Senator from Esfahan
- In office 23 August 1977 – 11 February 1979

Personal details
- Born: 1927 Esfahan, Iran
- Died: 11 April 1979 (aged 51–52) Tehran, Iran
- Alma mater: University of Tehran Law, London School of Economics PhD of Economy
- Occupation: Administrator, Politician

= Gholamreza Nikpey =

Iranian politician (1927–1979)

Gholam-Reza Nikpey (غلامرضا نیک‌پی), also Nikpay (1927 – 11 April 1979) was deputy prime minister of Iran and Mayor of Tehran. He became Mayor of Tehran in 1969, succeeding Javad Shahrestani. Prior to that, he had served as Iran's Minister of Housing from 1966 to 1969. During his tenure as the Housing Minister, an earthquake rocked the Province of Khorasan, causing mass destruction. He was in charge of rebuilding. It turned out to be one of the best rebuilding projects in the country's history. In 1977, he was appointed to the Iranian Senate by Mohammad Reza Shah.

He was executed on 11 April 1979 on the orders of a revolutionary tribunal, apparently without legal representation or a chance to defend himself. Nikpey is one of the victims listed in the 13 March 1980 Amnesty International report. International human rights organizations have drawn attention to reports indicating that the Islamic Republic's authorities executed individuals on trumped-up charges.

==Early life==
Nikpey was born in 1927 in Esfahan to Azizullah Nikpey. His father, also called Ezaz ol-malek, studied in the United States and was governor of the province of Kermanshah during Reza Shah's reign. Azizullah later became Minister of Post and Telegraph. Nikpey's maternal grandfather, Zell-e Soltan, was a part of the Qajar dynasty. As a son of Naser al-Din Shah Qajar Zell-e Soltan was at one point set to succeed his father as shah, however Mozaffar ad-Din Shah Qajar became shah instead. Gholamreza spent his childhood in Isfahan and Kermanshah and entered Tehran University to study law. He went to England to continue his studies and obtained his PhD in 1335 A.H. from the London School of Economics, and then returned to Iran.

After his return, he was employed by the Iranian National Oil Company. He went on to become VP to Prime Minister Hassan Ali Mansur. He was later the director of Kaakh Javanan. He became the mayor of Tehran in 1346 AH. After his tenure as mayor, he went on to become the representative of Esfahan in the Iranian senate. He was later arrested during political arrests later that year. During the Iranian revolution Nikpey was jailed in Tehran and was freed by the revolutionaries.

▶ [Work to complete]:
1. List every shah named in the Gholamreza Nikpey biography.
2. Pick up the Gholamreza Nikpey biography after its last sentence and continue it.

▶ [Exercise data]:
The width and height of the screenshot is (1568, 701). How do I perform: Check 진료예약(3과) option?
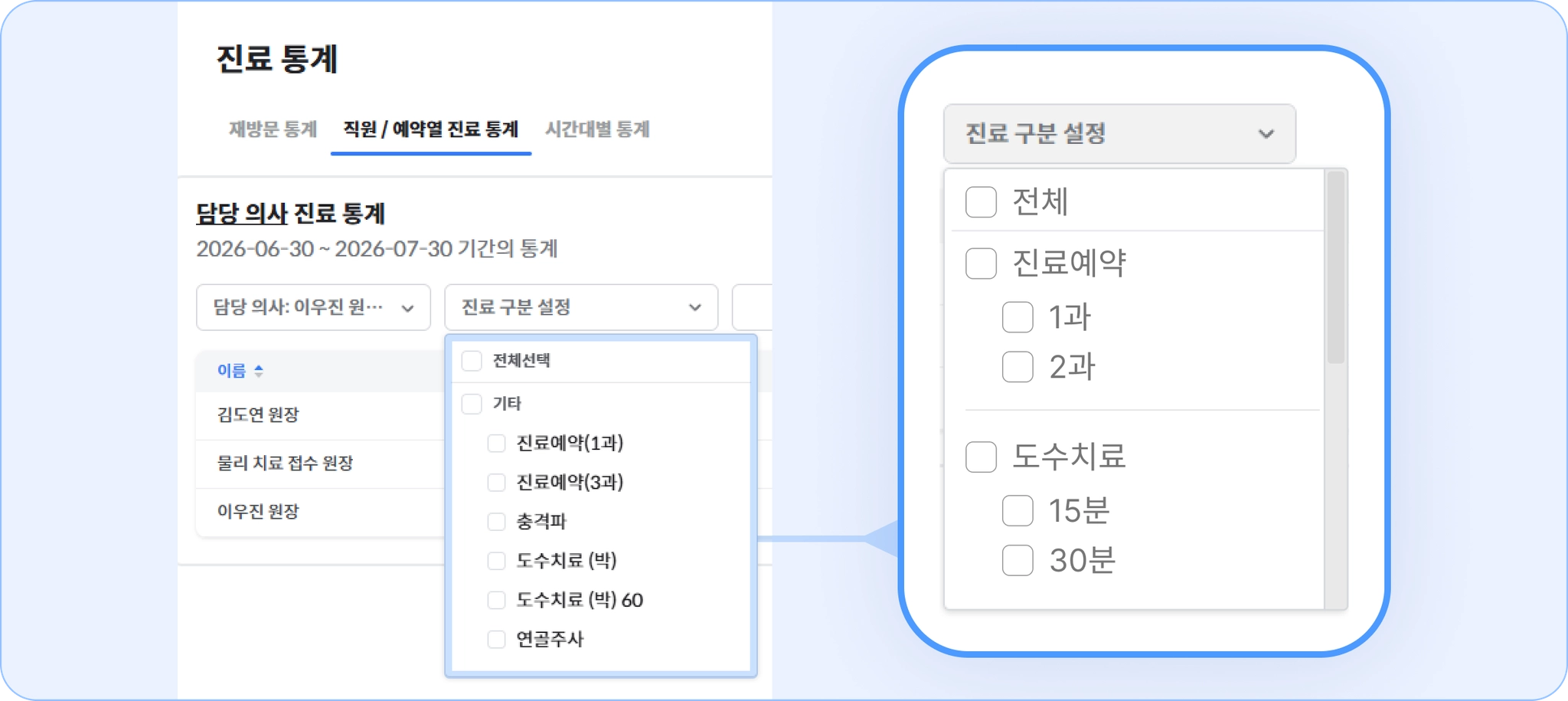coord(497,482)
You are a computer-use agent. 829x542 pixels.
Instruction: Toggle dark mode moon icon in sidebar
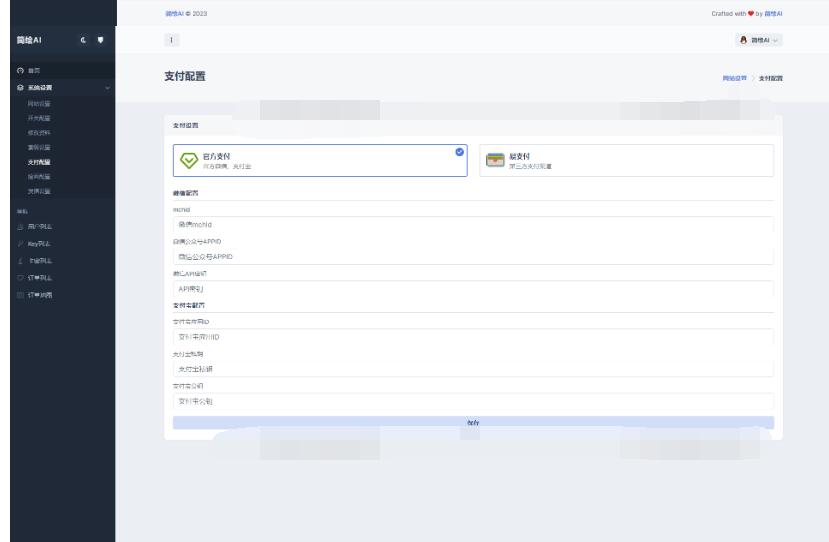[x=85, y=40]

==

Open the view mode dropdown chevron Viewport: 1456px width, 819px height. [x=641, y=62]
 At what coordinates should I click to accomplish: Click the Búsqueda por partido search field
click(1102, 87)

▶ [Expected responses]:
1. Mohammad Reza Shah, Naser al-Din Shah Qajar, Mozaffar ad-Din Shah Qajar, Reza Shah

2.
===Arrest and execution===
Nikpey was arrested shortly after the revolution. He was charged with dubious charges such as collaborating with imperialists, collaborating with the Pahlavi regime, not doing enough work as mayor and not fixing traffic problems, taking bribes, changing the comprehensive plan for the city of Tehran, and other non-specific charges and was quickly sentenced to death. He was executed on 11 April 1979.

==Activities as mayor ==
Nikpey made many improvements as mayor of Tehran. Some of his actions include the construction of highways and parks, a comprehensive plan of Tehran, an urban tax, tax for non-rental buses and cars, building parking facilities, limiting the privacy of the capital zone, recycling waste into fertilizer, establishment of a soil mechanics laboratory, creating a development organization and renovation of Abbas Abad, changing the title of sweeper to civil service worker, establishing the development of public revenues, establishment of the Directorate General of Budget, improvement in buses, allocation of funds to build a building for children with disabilities, modification of the capital's mayoral department, allocation of funds for the construction of West Tehran flood, reconstruction of shops in the city that existed before the adoption of the comprehensive plan, building of Niavaran Park, creating an inspection agency, establishing DMV, redeveloping the slaughterhouse and morgue of Tehran, review of Urban Planning Department and urban areas, street parking in the southern area of Persepolis St. (Taleghani), development of public housing and apartment building for municipal staff, park construction and building artificial lake in the south near Azadi Tower, plans to establish public housing and establishing three-bed nursing homes for the elderly in Kahrizak.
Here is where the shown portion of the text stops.